Tabakgenuss in jeder Form schädlich fürs Herz
Schlagworte: GenussgifteRaucher haben ein durchschnittlich dreifach erhöhtes Herzinfarktrisiko. Dabei spielt es nach einer neuen Fall-Kontroll-Studie keine Rolle, ob sie Zigaretten, Pfeife, Bidis oder Havannas rauchen oder eine Wasserpfeife benutzen. Gelegentliche Raucher und Passivraucher sind ebenfalls gefährdet. Eigentlich sollten Raucher wissen, dass die Art und Weise, wie sie die toxischen Verbrennungsprodukte des Tabaks inhalieren, keinen Einfluss auf die Schädlichkeit haben kann. Dennoch ist die Ansicht verbreitet, dass ein Wechsel auf Shisha (arabische Wasserpfeife) oder Bidis (parfümierte indische Zigarette mit Tabak im Tendublatt und einem Bändchen versehen) vielleicht eine Fortsetzung ihrer Gewohnheit ermöglicht ohne jene Gefahren, über die man ständig in der Zeitung liest. Die jetzt publizierten Ergebnisse der INTERHEART-Studie lassen jedoch keine schadensfreie Nische.

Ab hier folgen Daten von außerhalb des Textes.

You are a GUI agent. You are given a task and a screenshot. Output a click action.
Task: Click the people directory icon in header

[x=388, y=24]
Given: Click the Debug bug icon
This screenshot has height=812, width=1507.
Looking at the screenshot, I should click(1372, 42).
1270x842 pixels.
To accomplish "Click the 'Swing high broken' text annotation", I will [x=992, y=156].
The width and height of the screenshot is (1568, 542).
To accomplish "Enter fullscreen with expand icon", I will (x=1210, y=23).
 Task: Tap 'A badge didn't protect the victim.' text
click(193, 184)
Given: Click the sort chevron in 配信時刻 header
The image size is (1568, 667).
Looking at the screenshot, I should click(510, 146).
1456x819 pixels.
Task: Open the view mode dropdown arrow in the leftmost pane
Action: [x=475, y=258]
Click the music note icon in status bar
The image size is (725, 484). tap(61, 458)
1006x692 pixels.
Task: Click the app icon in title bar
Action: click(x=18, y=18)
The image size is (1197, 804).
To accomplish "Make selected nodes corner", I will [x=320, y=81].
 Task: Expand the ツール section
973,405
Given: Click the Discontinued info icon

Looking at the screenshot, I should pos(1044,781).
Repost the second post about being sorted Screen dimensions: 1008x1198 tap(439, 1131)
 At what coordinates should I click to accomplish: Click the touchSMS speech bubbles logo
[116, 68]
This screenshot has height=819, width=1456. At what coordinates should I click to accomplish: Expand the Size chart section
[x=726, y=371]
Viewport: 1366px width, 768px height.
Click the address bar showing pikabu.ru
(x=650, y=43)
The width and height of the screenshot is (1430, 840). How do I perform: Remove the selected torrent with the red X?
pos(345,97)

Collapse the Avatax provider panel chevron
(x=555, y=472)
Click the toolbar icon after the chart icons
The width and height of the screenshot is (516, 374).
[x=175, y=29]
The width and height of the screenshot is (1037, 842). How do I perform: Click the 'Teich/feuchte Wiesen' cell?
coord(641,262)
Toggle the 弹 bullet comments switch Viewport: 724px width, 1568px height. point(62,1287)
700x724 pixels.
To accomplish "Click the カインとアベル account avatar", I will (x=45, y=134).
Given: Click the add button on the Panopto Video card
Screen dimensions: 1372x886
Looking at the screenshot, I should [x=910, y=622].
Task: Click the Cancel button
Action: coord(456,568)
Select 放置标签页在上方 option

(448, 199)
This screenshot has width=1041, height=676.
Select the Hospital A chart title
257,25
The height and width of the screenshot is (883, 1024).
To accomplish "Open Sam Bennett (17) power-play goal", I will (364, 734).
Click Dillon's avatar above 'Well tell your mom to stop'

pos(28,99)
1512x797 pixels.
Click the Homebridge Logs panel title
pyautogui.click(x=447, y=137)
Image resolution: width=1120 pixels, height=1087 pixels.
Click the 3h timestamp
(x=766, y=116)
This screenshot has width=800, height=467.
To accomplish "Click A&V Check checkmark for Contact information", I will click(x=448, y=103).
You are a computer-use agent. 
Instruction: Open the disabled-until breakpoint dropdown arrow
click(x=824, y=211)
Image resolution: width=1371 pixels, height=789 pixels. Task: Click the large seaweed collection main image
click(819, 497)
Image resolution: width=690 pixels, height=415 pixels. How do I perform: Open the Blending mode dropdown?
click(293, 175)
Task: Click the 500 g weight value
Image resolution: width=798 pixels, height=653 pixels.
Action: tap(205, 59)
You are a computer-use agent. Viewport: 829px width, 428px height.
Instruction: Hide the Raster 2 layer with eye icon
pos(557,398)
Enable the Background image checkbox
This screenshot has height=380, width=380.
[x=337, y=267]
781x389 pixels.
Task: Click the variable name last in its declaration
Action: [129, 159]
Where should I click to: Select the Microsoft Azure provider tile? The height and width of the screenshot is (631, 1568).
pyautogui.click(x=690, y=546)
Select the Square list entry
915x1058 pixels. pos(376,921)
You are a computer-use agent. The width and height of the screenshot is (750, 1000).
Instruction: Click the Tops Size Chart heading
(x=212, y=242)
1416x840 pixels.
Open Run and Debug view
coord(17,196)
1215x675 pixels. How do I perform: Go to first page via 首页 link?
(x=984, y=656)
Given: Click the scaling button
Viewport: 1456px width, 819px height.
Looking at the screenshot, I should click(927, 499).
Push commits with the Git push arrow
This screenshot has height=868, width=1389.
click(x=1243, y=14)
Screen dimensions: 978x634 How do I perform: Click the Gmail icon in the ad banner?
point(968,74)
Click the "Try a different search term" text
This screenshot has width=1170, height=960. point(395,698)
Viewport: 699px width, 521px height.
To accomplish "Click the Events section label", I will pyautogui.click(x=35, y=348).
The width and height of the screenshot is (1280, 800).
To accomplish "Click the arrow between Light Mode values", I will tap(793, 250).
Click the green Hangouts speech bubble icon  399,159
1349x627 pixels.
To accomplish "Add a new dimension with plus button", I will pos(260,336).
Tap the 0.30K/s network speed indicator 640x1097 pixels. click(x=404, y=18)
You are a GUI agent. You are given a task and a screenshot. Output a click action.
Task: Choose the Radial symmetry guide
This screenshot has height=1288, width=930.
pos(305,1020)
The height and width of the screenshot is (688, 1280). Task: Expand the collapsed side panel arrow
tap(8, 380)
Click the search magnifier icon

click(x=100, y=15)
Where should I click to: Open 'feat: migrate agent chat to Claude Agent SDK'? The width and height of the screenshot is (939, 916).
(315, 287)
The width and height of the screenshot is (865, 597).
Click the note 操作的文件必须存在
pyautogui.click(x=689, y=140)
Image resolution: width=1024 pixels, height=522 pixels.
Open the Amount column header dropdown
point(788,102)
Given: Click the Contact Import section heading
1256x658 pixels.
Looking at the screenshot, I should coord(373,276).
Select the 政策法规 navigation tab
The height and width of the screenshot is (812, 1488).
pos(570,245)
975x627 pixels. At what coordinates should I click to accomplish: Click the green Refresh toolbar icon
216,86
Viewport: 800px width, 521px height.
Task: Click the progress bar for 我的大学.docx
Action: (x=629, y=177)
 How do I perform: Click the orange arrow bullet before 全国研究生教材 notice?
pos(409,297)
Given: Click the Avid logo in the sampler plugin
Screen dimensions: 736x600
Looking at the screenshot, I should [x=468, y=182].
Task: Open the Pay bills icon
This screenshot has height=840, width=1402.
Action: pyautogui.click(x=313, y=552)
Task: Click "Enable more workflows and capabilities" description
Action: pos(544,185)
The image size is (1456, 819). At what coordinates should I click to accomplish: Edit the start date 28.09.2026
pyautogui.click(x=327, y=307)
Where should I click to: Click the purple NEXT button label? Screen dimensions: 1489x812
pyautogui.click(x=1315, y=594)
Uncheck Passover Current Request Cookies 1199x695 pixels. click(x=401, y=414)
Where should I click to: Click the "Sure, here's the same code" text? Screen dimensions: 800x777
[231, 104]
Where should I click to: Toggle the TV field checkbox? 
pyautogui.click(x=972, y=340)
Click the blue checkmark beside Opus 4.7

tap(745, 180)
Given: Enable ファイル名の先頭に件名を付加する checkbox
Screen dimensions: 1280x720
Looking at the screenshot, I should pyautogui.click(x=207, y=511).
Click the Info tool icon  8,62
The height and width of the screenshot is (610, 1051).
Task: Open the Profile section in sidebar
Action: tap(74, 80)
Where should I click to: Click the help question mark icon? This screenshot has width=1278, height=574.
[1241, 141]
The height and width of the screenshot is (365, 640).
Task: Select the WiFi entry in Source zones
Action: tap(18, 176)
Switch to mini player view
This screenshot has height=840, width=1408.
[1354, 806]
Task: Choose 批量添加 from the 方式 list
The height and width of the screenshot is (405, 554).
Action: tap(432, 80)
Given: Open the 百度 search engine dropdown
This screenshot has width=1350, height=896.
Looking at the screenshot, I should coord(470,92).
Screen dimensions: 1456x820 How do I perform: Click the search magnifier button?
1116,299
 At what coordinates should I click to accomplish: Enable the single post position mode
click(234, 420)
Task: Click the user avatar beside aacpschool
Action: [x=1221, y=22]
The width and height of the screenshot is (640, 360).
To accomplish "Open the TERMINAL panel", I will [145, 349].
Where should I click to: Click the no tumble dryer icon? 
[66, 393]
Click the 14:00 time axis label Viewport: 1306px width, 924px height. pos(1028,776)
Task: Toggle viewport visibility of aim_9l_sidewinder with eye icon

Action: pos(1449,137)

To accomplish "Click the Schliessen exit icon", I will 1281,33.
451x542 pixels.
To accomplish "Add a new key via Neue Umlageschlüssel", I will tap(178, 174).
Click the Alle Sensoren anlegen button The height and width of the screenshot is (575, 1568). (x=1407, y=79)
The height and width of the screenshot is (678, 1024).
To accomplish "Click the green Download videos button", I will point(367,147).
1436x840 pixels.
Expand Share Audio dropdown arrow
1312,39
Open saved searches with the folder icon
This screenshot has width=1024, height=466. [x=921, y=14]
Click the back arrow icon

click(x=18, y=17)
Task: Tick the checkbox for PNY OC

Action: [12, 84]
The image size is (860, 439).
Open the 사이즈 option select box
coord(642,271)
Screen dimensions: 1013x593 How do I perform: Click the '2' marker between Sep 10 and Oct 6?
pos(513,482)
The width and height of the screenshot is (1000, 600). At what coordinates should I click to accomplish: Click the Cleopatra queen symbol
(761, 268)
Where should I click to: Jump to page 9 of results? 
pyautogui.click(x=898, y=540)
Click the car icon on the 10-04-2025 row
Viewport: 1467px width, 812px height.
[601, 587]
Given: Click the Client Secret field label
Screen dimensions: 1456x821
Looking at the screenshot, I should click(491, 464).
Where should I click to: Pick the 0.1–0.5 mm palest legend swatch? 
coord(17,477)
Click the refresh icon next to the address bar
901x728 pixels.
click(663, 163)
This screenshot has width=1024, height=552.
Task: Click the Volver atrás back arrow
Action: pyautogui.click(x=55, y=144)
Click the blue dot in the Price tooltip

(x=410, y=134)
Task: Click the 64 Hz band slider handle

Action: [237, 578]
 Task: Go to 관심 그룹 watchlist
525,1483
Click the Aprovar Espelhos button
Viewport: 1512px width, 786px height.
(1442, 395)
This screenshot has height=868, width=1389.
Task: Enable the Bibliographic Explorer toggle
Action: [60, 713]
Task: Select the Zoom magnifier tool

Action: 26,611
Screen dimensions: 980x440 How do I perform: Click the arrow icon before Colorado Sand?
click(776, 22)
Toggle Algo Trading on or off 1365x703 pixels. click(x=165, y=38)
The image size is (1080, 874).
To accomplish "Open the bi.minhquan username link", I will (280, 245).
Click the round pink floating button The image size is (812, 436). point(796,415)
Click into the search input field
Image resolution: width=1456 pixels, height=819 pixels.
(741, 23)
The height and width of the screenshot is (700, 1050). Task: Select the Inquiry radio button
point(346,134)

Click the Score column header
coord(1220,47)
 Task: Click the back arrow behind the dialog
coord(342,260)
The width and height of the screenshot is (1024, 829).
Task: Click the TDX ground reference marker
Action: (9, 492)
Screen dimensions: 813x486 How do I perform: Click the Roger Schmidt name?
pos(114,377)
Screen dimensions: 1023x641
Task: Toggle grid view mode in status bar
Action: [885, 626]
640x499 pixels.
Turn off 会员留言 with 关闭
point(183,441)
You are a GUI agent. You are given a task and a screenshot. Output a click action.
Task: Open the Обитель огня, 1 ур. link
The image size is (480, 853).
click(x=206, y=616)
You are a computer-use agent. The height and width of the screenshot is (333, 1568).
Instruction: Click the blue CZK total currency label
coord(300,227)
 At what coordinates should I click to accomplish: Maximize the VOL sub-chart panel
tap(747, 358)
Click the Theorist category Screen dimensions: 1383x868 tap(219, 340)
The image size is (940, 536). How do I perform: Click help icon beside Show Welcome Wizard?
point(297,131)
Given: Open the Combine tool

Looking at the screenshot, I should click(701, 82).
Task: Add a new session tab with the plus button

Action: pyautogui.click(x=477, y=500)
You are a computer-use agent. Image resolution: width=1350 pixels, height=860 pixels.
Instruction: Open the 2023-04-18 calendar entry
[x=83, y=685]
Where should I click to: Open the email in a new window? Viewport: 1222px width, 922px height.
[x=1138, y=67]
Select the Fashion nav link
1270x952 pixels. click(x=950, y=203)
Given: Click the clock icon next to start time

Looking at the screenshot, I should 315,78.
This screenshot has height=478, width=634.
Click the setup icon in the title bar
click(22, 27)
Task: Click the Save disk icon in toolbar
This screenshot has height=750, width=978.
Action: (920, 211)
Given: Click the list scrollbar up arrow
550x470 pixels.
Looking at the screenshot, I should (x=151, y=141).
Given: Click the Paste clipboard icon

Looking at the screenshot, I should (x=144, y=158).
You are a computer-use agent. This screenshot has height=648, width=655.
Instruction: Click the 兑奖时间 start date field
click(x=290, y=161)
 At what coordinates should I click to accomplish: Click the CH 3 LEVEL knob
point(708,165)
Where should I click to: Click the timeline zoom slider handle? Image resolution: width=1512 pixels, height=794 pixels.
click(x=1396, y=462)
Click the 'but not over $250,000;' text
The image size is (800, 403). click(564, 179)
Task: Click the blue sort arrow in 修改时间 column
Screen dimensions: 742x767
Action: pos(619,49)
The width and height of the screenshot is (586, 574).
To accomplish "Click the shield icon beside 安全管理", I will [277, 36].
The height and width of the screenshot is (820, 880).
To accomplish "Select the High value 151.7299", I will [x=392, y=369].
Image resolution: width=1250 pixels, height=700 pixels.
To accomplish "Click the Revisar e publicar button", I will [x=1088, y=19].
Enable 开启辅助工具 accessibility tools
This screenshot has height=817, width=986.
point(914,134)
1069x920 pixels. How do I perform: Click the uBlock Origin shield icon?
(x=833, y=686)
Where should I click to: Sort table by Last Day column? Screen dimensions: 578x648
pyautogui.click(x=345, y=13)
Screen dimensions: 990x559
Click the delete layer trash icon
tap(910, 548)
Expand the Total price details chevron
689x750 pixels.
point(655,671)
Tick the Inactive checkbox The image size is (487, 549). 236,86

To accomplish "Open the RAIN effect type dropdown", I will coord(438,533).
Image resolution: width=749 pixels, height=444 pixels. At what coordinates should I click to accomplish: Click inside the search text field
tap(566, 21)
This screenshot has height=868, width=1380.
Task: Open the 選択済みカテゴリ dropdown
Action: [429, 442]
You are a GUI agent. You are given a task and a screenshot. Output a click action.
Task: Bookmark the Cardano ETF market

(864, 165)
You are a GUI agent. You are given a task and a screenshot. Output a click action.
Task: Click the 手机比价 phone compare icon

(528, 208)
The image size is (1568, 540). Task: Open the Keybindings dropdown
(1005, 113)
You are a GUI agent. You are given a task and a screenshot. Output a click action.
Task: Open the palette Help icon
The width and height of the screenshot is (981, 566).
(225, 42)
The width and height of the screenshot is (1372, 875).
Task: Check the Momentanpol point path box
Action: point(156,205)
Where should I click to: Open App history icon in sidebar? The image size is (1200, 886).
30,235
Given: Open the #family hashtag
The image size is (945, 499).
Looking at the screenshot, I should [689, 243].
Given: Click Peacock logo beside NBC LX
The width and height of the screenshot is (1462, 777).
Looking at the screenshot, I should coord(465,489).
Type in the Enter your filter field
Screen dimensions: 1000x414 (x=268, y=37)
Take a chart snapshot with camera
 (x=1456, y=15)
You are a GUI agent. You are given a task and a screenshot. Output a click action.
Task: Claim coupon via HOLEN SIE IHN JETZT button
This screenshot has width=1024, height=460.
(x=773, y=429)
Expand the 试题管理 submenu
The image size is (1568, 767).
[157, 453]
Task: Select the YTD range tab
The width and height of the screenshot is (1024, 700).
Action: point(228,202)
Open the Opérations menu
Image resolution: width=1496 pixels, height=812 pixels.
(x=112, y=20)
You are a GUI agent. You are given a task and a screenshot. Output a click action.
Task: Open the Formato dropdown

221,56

Es handelt sich um die erste globale Fall-Kontroll-Studie zur Schädlichkeit des Rauchens. Eingeschlossen waren 15.152 Herzinfarkt-Patienten aus 52 Ländern, denen 14.820 Nicht-Infarkt-Patienten gegenübergestellt wurden. Alle möglichen Formen des Tabakkonsums, einschließlich des Kautabaks, waren bei den Infarkt-Patienten häufiger. Die Gruppe um Salim Yusuf vom Population Health Research Institute an der McMaster Universität in Hamilton/Ontario errechnet daraus die folgenden Odds Ratios (OR): Raucher erkrankten dreifach häufiger an einem Infarkt (OR 2,95, 95-Prozent-Konfidenzintervall 2,77-3,14), wobei eine klare Dosis-Wirkungsbeziehung besteht. Danach erhöht jede einzelne tägliche Zigarette das Infarktrisiko um 5,6 Prozent. Das gilt auch für die kleinen, aber hochdosierten Bidis: Personen, die eine bis 9 indische Zigaretten rauchen, haben ein 2-fach erhöhtes Risiko. Bei 9 bis 19 Bidis steigt die Odds Ratio auf 2,51, bei 20 oder mehr Bidis auf 3,99. Raucher von (konventionellen) Pfeifen oder Zigarren hatten in der Studie ein 3,3-fach erhöhtes Risiko, bei den Freunden der Shisha war das Risiko um den Faktor 2,16 erhöht. Wer zusätzlich zum Rauchen noch ab und zu priemt, hatte ein vierfach erhöhtes Risiko, selbst Kautabak allein verdoppelte das Infarktrisiko. Die Studie bestätigt außerdem einmal mehr die Gefahren des Passivrauchens: Wer eine bis 7 Stunden pro Woche exponiert ist, hat ein um 24 Prozent erhöhtes Infarktrisiko, es steigt dann dosisabhängig auf bis zu 62 Prozent bei 21 Stunden pro Woche.Die gute Nachricht ist, dass das Risiko nach dem Aufhören sinkt, wenn auch langsam. Schwere Raucher (mehr als 20 Zigaretten am Tag) haben noch 20 Jahre nach der letzten Zigarette ein um 20 Prozent erhöhtes Infarktrisiko. Bei leichten Rauchern (weniger als 10 Zigaretten am Tag) normalisiert sich das Risiko nach 3 bis 5 Jahren, es sei denn, die veränderten Ernährungsgewohnheiten haben andere Risikofaktoren wie den Cholesterinwert in die Höhe getrieben. In diesem Sinn dürften auch Schokoladenzigaretten nicht ohne Risiko sein.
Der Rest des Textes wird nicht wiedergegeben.